Mahesh Trivedi for TwoCircles.net
Gujarat’s five-million-odd migrant workers are on the run even as the number of Coronavirus positive cases in the state shot up from just two on March 19 to an alarming 53 on March 28. While the total Coronavirus cases shot up to 918 in India, thousands of migrant laborers are faced with an uncertain future in the aftermath of the nationwide three-week lockdown imposed on March 25.
“Surprisingly, the Gujarat government organized hundreds of state transport buses within hours to ferry thousands of people to the venue of Donald Trump’s programme but have made no arrangements even after several days to take these hard-up families to their native places,” says Congress leader Arjun Modhwadia.
In the absence of rail services and interstate buses, hundreds of migrant laborers, daily wagers, domestic servants and others employed in the unorganised sector have been rushing on foot to their home states. Despite the state government threatening to file police cases against them if they did not stay put, the marginalised lot has been marching hundreds kilometres on highways linking neighboring Rajasthan, Maharashtra and Madhya Pradesh and as well as far-flung Bihar and Uttar Pradesh in the absence of any public transport. Out of their jobs, the daily wagers are unsure of financial aid from the state administration in the near future and are braving the heat carrying their belongings on their shoulders and toddlers by their side, walking cheek by jowl on desolate roads without food and water on their arduous journey.
Following orders from the federal home ministry on March 28 after a public interest litigation was filed in the Supreme Court “to redress the heart-wrenching and inhuman plight” of thousands of migrant workers, the state authorities, in a bid to halt the mass exodus, asked district collectors to arrange for food, medicare and accommodation for the workers, told factory owners to pay them wages in advance and even launched a helpline for them.
However, the migrants were not impressed with the result as in no time scores of other penniless families joined the walkathon even after 25 shelters with all facilities were opened in Ahmedabad to prevent these ‘virus carriers’ from entering their villages back home.
The Gujarat government has told employers to give food, accommodation and financial aid to their employees but has not made it mandatory. “Since our factory is closed, I know my boss won’t fall in line to oblige the government,” said Bharat Dungarpuria, a textile worker from Rajasthan.

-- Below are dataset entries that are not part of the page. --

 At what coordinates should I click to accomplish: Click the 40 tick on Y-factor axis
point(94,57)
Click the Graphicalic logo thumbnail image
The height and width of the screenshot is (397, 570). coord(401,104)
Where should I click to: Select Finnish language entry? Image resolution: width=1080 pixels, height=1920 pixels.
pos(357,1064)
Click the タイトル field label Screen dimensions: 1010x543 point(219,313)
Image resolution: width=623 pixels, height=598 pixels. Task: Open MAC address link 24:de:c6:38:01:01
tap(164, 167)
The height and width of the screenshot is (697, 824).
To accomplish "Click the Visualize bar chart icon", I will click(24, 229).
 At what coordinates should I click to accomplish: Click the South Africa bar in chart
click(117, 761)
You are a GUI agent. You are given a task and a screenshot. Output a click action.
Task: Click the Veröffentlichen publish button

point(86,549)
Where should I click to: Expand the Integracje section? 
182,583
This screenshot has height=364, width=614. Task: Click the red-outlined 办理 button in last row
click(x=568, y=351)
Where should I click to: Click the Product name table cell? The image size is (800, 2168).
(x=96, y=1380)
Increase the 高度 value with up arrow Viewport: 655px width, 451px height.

Over the past few years, some five million people have left their place of birth in other states and migrated to Prime Minister Narenda Modi’s wealthy industrialised home state to eke out a living. Uttar Pradesh accounts for the largest group with one million migrants, followed by Maharashtra (975,000), Rajsathan (800,000) and Bihar (400,000), besides a sizable influx from Odisha, West Bengal, Jharkhand and Kerala, with 80 per cent of the workforce belonging to unorganised units.
While the government seems to care less for these migrants, destitute, beggars, homeless and local daily wage earners, others from the several selfless voluntary oganisations and golden-hearted caterers like Flavours have risen to the occasion to lend a helping hand to them. Social reformist Ruzan Khambatta’s Wajra O’ Force Empowerment Foundation, for example, in association with the Gujarat Police and Manav Seva Mandal, has in the past few days distributed about 20,000 food packets to vagrants and daily laborers struggling for essentials for bare survival.
“There are centres which provide free meals to the poor once daily but they are now closed because of the lockdown and so one must spare a thought for those who find it tough to make both ends meet in these tough times,” Ruzan told TwoCircles.net
The Gulmohar Greens Golf Club on the outskirts of Ahmedabad, closed due to the shutdown, also hit upon a novel idea to stop its 300-odd non-Gujarat employees from running away to their home states. The popular club not only offered them food and accommodation on its club premises but also utilized their idle time to prepare packets of fresh vegetables for the needy. Managing Director Alpesh Parikh informed us that ever since the lockdown they have been buying fresh vegetables in bulk from the Momin community farmers of a nearby village at reasonable rates and packaging them into some 1,200 attractive, two-kilogram packets and passing them to the municipal corporation for distribution among the poor in the city.